Leopold rode on in silence for a moment; they were far enough from any other riders that the only sounds were the pounding of their
own mounts’ hooves on the sod, and their rhythmic blowing as they galloped. “Themas and Peder might kill each other. Did you see the way they glared at each other? Fairly made my blood run cold.”

“And Stenoth looked like he’d kill the lot of us if someone offered him enough to do it.” Siegfried patted his horse’s neck, more to comfort himself than anything. Karl might murder you in a conflict, but Siegfried had the impression that Stenoth would be willing to do so in the dark, when you were least expecting it, if he thought he’d profit from it. “That made
my
blood run cold.”

“Desmond seems like a good chap. Look, there’s the line—” Leopold waved ahead of them, where a faint line of color against the green of the commons had resolved into a line of tiny figures.
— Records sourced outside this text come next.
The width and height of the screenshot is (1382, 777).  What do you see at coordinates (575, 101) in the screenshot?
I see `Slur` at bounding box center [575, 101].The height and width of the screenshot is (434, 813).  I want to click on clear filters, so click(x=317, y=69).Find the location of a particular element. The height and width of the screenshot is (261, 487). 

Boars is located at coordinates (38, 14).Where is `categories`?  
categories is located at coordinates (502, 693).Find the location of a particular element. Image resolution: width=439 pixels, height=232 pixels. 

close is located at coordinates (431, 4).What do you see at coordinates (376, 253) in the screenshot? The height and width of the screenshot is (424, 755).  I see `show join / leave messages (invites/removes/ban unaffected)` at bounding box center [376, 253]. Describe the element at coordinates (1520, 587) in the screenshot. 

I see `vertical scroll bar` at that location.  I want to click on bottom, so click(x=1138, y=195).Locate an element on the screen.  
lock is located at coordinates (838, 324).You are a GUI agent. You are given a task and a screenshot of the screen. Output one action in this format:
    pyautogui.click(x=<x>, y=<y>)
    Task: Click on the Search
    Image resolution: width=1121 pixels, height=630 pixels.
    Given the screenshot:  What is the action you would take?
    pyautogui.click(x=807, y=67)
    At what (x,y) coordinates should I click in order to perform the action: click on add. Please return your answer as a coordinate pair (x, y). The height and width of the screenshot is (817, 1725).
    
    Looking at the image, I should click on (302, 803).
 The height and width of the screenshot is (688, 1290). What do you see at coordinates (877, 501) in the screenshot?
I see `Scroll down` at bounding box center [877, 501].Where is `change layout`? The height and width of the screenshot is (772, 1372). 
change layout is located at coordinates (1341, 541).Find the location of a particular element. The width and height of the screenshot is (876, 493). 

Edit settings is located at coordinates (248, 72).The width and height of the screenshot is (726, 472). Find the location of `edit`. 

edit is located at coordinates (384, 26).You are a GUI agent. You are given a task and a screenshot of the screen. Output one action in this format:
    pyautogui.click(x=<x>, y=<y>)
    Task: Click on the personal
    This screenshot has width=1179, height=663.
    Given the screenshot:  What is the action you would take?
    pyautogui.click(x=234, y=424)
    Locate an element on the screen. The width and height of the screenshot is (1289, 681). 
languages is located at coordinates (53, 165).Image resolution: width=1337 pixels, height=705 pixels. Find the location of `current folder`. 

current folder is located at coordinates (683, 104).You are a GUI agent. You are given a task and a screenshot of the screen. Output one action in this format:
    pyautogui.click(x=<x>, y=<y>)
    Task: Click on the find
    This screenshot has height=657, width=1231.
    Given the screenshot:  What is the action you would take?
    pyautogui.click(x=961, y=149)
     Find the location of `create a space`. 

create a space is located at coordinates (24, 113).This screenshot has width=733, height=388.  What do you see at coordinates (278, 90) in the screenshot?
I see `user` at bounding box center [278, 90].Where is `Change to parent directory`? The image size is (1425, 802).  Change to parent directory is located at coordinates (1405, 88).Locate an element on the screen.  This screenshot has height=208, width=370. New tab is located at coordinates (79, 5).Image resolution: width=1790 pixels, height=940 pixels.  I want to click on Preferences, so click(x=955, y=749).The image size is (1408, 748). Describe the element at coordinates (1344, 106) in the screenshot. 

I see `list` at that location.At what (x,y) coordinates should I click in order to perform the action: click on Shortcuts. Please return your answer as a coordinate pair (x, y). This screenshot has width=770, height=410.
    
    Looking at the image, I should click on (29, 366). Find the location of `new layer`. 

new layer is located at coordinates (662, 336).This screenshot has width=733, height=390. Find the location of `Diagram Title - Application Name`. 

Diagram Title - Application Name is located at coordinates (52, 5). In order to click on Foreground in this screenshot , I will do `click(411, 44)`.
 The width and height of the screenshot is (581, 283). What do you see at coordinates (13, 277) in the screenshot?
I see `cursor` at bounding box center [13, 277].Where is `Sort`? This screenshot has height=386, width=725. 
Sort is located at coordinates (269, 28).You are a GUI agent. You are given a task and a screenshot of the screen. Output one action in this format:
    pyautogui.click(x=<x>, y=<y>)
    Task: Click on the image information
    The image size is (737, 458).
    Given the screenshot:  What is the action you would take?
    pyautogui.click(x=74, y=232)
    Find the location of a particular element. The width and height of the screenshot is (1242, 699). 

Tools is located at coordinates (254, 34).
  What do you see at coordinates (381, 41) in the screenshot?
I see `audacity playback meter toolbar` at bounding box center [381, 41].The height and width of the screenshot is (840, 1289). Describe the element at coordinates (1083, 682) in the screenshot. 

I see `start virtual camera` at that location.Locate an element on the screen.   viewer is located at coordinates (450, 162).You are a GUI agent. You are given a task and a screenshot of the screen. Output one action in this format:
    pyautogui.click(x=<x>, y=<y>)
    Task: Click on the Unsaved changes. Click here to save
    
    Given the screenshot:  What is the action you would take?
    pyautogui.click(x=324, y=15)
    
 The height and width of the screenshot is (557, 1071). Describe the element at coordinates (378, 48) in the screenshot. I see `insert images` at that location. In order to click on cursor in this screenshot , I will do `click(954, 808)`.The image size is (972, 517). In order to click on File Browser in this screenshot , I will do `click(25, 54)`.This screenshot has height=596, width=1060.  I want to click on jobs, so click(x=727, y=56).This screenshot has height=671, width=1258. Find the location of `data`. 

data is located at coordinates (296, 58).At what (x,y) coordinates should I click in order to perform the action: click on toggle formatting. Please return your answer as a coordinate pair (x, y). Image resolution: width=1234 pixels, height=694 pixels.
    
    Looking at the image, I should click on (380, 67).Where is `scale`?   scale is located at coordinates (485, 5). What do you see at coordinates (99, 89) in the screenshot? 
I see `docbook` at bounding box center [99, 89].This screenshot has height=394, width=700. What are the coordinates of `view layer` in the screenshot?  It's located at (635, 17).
“Desmond seems much better than the five. Look, they’ve brought the carriages up already to the finish line.” Leopold pointed at the distant crowd at the point where they had started, and sure enough, the carriages that had brought them all here were pulling up to take them back to the palace. “Hmm. We’ll have to share with four other fellows, the way we did when we came in.” And since Leopold and Siegfried were still in the front half of the middle group—

“There’s going to be a lot of egg-going-bad about.” Siegfried slowed his horse to a trot and looked down at its ears. “So, mice, would you be willing to take us all the way to the Palace so we don’t have to put up with that?”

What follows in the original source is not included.